- What is required: The records beneath should be restated word for word.

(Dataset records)

━━━━

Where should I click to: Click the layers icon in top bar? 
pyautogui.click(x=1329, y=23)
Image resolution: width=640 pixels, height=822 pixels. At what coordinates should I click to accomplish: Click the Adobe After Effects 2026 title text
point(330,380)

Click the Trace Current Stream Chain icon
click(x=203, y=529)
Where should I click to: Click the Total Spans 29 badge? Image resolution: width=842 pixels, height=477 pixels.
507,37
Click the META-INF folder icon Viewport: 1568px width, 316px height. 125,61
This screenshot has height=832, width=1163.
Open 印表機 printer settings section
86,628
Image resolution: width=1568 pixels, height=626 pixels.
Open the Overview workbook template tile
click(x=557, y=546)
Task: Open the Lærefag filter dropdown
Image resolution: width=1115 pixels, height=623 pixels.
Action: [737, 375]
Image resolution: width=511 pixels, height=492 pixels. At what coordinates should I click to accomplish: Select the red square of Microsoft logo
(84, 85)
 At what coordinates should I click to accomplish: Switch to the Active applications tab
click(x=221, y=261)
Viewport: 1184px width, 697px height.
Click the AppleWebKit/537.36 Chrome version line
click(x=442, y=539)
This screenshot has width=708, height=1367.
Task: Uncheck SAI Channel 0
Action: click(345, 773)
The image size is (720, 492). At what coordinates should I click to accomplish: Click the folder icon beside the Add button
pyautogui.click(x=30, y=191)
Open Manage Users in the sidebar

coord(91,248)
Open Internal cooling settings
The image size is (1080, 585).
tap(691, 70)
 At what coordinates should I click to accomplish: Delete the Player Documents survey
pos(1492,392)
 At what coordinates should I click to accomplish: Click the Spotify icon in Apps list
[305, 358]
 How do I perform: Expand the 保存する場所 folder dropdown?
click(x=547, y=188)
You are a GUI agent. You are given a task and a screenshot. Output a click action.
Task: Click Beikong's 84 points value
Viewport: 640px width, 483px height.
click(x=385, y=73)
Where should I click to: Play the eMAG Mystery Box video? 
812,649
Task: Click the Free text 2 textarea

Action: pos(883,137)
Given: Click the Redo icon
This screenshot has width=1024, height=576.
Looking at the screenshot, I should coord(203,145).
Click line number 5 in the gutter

━━━━

- Solution:
Where should I click to: Click the layers icon in top bar? 
pyautogui.click(x=1329, y=23)
Image resolution: width=640 pixels, height=822 pixels. At what coordinates should I click to accomplish: Click the Adobe After Effects 2026 title text
point(330,380)

Click the Trace Current Stream Chain icon
click(x=203, y=529)
Where should I click to: Click the Total Spans 29 badge? Image resolution: width=842 pixels, height=477 pixels.
507,37
Click the META-INF folder icon Viewport: 1568px width, 316px height. 125,61
This screenshot has height=832, width=1163.
Open 印表機 printer settings section
86,628
Image resolution: width=1568 pixels, height=626 pixels.
Open the Overview workbook template tile
click(x=557, y=546)
Task: Open the Lærefag filter dropdown
Image resolution: width=1115 pixels, height=623 pixels.
Action: [737, 375]
Image resolution: width=511 pixels, height=492 pixels. At what coordinates should I click to accomplish: Select the red square of Microsoft logo
(84, 85)
 At what coordinates should I click to accomplish: Switch to the Active applications tab
click(x=221, y=261)
Viewport: 1184px width, 697px height.
Click the AppleWebKit/537.36 Chrome version line
click(x=442, y=539)
This screenshot has width=708, height=1367.
Task: Uncheck SAI Channel 0
Action: click(345, 773)
The image size is (720, 492). At what coordinates should I click to accomplish: Click the folder icon beside the Add button
pyautogui.click(x=30, y=191)
Open Manage Users in the sidebar

coord(91,248)
Open Internal cooling settings
The image size is (1080, 585).
tap(691, 70)
 At what coordinates should I click to accomplish: Delete the Player Documents survey
pos(1492,392)
 At what coordinates should I click to accomplish: Click the Spotify icon in Apps list
[305, 358]
 How do I perform: Expand the 保存する場所 folder dropdown?
click(x=547, y=188)
You are a GUI agent. You are given a task and a screenshot. Output a click action.
Task: Click Beikong's 84 points value
Viewport: 640px width, 483px height.
click(x=385, y=73)
Where should I click to: Play the eMAG Mystery Box video? 
812,649
Task: Click the Free text 2 textarea

Action: pos(883,137)
Given: Click the Redo icon
This screenshot has width=1024, height=576.
Looking at the screenshot, I should coord(203,145).
Click line number 5 in the gutter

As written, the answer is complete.